#### Data under study ####

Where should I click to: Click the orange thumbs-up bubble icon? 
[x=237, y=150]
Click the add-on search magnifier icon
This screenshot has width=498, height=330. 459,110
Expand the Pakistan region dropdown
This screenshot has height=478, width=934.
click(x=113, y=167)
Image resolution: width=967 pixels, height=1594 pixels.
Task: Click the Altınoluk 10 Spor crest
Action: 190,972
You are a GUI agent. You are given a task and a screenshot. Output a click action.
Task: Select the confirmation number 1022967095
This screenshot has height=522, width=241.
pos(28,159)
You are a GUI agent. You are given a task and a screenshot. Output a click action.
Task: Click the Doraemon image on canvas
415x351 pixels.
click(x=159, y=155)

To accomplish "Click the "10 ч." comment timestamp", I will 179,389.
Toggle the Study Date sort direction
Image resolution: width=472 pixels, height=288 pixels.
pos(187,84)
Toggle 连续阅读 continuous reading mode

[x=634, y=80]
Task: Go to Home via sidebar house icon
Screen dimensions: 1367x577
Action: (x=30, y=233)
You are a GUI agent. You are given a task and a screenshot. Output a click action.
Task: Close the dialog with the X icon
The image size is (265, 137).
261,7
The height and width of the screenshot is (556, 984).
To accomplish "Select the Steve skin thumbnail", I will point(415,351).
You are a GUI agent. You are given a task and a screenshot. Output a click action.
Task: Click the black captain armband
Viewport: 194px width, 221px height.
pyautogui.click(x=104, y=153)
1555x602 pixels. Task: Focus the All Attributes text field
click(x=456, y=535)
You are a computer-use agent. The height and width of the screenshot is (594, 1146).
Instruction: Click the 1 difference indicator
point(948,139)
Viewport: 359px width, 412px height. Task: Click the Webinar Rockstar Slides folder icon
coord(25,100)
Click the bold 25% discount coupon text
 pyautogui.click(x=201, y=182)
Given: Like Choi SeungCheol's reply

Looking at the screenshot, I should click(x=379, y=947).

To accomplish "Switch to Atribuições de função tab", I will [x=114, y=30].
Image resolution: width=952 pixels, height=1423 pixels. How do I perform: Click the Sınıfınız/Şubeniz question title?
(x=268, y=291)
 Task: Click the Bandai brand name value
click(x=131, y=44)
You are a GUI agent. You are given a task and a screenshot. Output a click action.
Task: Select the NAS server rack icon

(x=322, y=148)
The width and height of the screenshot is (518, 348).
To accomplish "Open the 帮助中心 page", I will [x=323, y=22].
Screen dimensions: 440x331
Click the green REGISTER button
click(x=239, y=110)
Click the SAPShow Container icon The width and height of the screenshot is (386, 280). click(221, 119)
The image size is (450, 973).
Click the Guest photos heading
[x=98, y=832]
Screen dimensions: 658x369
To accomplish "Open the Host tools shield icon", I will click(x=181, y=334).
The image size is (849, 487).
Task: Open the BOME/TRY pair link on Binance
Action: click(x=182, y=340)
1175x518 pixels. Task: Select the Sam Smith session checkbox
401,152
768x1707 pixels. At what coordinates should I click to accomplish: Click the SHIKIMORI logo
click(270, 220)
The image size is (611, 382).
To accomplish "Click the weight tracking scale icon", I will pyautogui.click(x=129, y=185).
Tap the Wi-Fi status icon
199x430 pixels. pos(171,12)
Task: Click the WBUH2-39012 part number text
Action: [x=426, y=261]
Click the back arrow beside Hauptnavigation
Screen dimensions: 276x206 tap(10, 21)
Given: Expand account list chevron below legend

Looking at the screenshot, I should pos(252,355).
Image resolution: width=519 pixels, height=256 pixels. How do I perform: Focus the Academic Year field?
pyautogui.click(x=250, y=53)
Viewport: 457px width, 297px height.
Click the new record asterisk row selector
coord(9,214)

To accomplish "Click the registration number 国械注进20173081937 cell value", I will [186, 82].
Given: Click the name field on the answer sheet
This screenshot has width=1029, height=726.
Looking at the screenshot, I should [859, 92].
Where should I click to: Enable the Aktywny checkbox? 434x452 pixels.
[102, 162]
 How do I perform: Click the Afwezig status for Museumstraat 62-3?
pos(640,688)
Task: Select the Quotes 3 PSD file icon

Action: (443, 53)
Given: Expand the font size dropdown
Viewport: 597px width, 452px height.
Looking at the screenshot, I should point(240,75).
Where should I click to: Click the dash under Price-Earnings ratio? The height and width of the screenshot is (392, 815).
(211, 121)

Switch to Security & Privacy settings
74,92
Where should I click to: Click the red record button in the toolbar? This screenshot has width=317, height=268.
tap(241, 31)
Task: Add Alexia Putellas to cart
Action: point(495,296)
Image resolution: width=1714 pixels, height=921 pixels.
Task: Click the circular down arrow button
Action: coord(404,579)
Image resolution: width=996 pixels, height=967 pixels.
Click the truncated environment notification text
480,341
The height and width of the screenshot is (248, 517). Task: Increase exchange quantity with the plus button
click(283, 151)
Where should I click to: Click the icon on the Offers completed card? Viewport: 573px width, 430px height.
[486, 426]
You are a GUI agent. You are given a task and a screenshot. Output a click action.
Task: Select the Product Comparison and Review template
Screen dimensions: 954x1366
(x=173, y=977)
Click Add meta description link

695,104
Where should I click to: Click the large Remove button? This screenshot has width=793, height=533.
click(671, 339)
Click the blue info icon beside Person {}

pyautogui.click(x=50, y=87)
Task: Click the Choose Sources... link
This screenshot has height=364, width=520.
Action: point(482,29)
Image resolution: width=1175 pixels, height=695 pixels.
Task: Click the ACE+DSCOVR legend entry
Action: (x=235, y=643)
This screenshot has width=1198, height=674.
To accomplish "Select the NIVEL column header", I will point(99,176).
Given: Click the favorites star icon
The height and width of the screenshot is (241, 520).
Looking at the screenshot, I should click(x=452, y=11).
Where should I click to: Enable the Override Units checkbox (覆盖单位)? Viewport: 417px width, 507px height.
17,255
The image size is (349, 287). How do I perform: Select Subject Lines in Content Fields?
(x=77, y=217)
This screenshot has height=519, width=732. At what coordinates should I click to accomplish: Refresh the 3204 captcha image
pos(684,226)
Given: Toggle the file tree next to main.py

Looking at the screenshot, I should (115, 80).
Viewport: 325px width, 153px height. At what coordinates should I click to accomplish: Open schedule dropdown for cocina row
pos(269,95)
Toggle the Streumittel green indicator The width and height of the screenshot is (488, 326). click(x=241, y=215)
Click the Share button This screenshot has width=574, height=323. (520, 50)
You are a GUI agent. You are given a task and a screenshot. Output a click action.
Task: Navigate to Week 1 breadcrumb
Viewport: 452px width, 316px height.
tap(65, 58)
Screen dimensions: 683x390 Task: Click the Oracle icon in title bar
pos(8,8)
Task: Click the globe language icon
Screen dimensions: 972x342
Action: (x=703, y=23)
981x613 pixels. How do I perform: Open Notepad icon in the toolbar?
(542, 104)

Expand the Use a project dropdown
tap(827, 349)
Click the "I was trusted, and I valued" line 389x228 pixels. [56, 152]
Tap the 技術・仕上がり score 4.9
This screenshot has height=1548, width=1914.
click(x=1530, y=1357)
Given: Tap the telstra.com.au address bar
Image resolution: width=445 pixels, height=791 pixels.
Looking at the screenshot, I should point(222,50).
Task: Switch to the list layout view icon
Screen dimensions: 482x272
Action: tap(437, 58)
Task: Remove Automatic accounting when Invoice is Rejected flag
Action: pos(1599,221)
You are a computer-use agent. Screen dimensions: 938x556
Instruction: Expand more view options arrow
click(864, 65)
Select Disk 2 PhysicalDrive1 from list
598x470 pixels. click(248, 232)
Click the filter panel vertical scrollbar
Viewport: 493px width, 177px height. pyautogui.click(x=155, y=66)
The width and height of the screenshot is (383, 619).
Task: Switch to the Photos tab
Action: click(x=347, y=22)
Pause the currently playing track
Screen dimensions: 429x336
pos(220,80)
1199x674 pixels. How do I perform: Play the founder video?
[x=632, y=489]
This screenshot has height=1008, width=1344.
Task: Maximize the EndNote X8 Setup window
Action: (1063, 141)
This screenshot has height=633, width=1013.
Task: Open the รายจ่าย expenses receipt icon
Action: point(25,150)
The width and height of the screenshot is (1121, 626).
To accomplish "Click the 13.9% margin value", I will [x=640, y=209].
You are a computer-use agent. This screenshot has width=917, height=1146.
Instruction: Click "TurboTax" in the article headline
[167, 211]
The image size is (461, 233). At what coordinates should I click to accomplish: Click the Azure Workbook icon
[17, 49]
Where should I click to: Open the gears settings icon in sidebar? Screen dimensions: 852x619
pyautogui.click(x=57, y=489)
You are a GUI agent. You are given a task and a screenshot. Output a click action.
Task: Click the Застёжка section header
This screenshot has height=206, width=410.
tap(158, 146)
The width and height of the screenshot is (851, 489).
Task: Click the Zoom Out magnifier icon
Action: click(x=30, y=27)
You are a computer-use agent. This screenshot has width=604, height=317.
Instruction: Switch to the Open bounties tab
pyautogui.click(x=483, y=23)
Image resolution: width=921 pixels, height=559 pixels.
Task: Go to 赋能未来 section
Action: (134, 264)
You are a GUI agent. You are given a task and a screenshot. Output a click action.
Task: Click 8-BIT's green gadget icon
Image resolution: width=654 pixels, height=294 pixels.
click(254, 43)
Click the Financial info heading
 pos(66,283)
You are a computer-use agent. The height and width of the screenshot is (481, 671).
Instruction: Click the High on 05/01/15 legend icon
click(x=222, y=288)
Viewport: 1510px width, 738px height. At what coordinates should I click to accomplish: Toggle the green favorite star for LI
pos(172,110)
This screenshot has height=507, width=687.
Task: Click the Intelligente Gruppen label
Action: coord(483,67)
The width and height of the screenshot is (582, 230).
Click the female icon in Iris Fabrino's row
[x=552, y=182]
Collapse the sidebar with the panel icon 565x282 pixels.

####

● **What the task asks**
Only the lines above, from the first through the one holding "is (594, 1146).", are to be output, and they must be copied exactly.

● **Response to the task**
Where should I click to: Click the orange thumbs-up bubble icon? 
[x=237, y=150]
Click the add-on search magnifier icon
This screenshot has width=498, height=330. 459,110
Expand the Pakistan region dropdown
This screenshot has height=478, width=934.
click(x=113, y=167)
Image resolution: width=967 pixels, height=1594 pixels.
Task: Click the Altınoluk 10 Spor crest
Action: 190,972
You are a GUI agent. You are given a task and a screenshot. Output a click action.
Task: Select the confirmation number 1022967095
This screenshot has height=522, width=241.
pos(28,159)
You are a GUI agent. You are given a task and a screenshot. Output a click action.
Task: Click the Doraemon image on canvas
415x351 pixels.
click(x=159, y=155)

To accomplish "Click the "10 ч." comment timestamp", I will 179,389.
Toggle the Study Date sort direction
Image resolution: width=472 pixels, height=288 pixels.
pos(187,84)
Toggle 连续阅读 continuous reading mode

[x=634, y=80]
Task: Go to Home via sidebar house icon
Screen dimensions: 1367x577
Action: (x=30, y=233)
You are a GUI agent. You are given a task and a screenshot. Output a click action.
Task: Close the dialog with the X icon
The image size is (265, 137).
261,7
The height and width of the screenshot is (556, 984).
To accomplish "Select the Steve skin thumbnail", I will point(415,351).
You are a GUI agent. You are given a task and a screenshot. Output a click action.
Task: Click the black captain armband
Viewport: 194px width, 221px height.
pyautogui.click(x=104, y=153)
1555x602 pixels. Task: Focus the All Attributes text field
click(x=456, y=535)
You are a computer-use agent. The height and width of the screenshot is (594, 1146).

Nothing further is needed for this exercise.